Frank Guridy is an associate professor of history and African-American studies who specializes in sport history, urban history, and the history of the African Diaspora in the Americas. Most recently, he has joined the Institute for Research in African-American Studies with the hope of growing the new program and contributing to the movement of African-American scholarship. Some of his publications include “The Patriarchal Journey of ‘The Juice’ in OJ: Made in America,” and “Beyond El Barrio: Everyday Life in Latina/o America.” This fall, he will be teaching Sport and Society in the Americas.
A favorite among pre-med students, Shaevitz is known for making physics a painless learning experience. Known to be approachable and charismatic, he is a professor whose teaching methods make complicated concepts easier to grasp. He is currently part of the Columbia Neutrino Group, conducting experimental high-energy physics and astrophysics research. This fall, he will be teaching General Physics I.
Nassime Chida is a Core lecturer with a Ph.D. in Italian and Comparative Literature and Society from the School of the Arts. Chida’s lectures include profound analyses of the historical implications of the works in the Literature Humanities syllabus. In 2019, Chida was awarded the Core Preceptor Award for Teaching Excellence. This fall, Chida will continue to teach Literature Humanities.
Yvette Christiansë, an award-winning poet, novelist, and librettist, chairs the Africana studies department at Barnard. Previously, she also served as the interim chair of Barnard’s new Council on Diversity, Equity, and Inclusion prior to the appointment of Ariana González Stokas in May. In the most recent installment of Barnard’s Break this Down, in which Barnard professors dissect various topics, Christiansë addressed the 400th anniversary of the American slave trade and tackled Barnard’s own complicated history with slavery. This semester, Christiansë will be teaching a seminar titled Before Black Lives Matter.
A lecturer for the first-year writing program, Alexandra Watson came to Barnard in 2017 after teachingUniversity Writing at Columbiaand for the non-profit college access program, Leadership Enterprise for a Diverse America. Most recently, Watson received the 2019 PEN/Nora Magid Award for Magazine Editing for her work on Apogee Journal, a literature and art journal which augments the voices of writers of color. This semester, Watson will be teaching Critical Conversations: the Americas.
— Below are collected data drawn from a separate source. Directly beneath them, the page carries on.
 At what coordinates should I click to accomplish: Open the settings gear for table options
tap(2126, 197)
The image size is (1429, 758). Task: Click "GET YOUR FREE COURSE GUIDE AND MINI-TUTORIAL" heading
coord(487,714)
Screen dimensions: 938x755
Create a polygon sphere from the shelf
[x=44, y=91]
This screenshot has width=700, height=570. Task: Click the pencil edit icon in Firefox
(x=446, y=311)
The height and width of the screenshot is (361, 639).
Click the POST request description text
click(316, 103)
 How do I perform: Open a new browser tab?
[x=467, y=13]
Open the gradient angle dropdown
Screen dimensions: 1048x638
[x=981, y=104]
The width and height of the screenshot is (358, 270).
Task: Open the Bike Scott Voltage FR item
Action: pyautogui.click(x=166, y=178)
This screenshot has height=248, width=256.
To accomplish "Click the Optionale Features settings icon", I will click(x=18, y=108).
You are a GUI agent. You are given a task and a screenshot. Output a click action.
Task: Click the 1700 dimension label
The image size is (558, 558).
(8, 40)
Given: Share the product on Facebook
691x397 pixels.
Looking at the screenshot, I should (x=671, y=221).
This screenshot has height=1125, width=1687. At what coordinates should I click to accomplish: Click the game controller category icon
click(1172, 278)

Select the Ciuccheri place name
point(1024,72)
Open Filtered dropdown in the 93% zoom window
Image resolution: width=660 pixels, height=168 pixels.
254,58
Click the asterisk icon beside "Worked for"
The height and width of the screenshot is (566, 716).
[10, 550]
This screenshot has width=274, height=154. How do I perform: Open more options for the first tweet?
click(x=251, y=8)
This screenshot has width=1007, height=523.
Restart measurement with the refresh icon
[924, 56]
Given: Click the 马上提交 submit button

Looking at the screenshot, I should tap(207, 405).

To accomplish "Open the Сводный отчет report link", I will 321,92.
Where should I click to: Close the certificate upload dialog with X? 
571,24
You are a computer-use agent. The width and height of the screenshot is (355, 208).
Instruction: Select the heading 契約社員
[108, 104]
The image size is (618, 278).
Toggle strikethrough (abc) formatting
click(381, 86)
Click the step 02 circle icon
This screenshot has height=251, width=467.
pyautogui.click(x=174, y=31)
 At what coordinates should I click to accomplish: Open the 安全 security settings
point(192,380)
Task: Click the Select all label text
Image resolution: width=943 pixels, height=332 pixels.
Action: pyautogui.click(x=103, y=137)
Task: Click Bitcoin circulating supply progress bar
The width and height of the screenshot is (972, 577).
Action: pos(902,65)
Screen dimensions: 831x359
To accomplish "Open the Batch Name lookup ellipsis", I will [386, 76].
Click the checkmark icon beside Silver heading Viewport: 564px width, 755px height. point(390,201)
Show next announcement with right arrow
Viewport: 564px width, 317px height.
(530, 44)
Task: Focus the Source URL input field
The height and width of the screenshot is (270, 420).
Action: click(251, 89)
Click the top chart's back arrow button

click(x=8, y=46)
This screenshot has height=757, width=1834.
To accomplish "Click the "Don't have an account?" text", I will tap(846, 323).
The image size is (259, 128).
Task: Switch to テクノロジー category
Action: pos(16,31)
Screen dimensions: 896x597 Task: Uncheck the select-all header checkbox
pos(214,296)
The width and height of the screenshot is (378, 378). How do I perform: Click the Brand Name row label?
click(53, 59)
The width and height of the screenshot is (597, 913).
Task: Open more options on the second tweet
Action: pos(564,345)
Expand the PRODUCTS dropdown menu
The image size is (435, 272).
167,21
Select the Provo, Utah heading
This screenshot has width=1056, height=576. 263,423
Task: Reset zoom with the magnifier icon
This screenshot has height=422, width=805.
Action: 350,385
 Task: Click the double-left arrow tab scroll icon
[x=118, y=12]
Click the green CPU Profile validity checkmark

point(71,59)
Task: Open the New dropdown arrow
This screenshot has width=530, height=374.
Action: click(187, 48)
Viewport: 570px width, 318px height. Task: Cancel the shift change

As a professor of contemporary Chinese culture and society, Nicholas Bartlett’s research and publications have largely focused on long-term heroin users’ addiction and recovery in southwest China. Prior to his tenure at Barnard, Bartlett taught at UCLA and the University of Southern California. His most recent published work is called “The Ones Who Struck Out: Entrepreneurialism, Heroin Addiction, and Historical Obsolescence in Reform Era China.” This fall, Bartlett will be teaching a course titled Culture, Health, and Healing in East Asia.
Correction: A previous version of this article stated that Yvette Christiansë is the interim chair of the Council on Diversity, Equity, when Ariana González Stokas is currently in that role.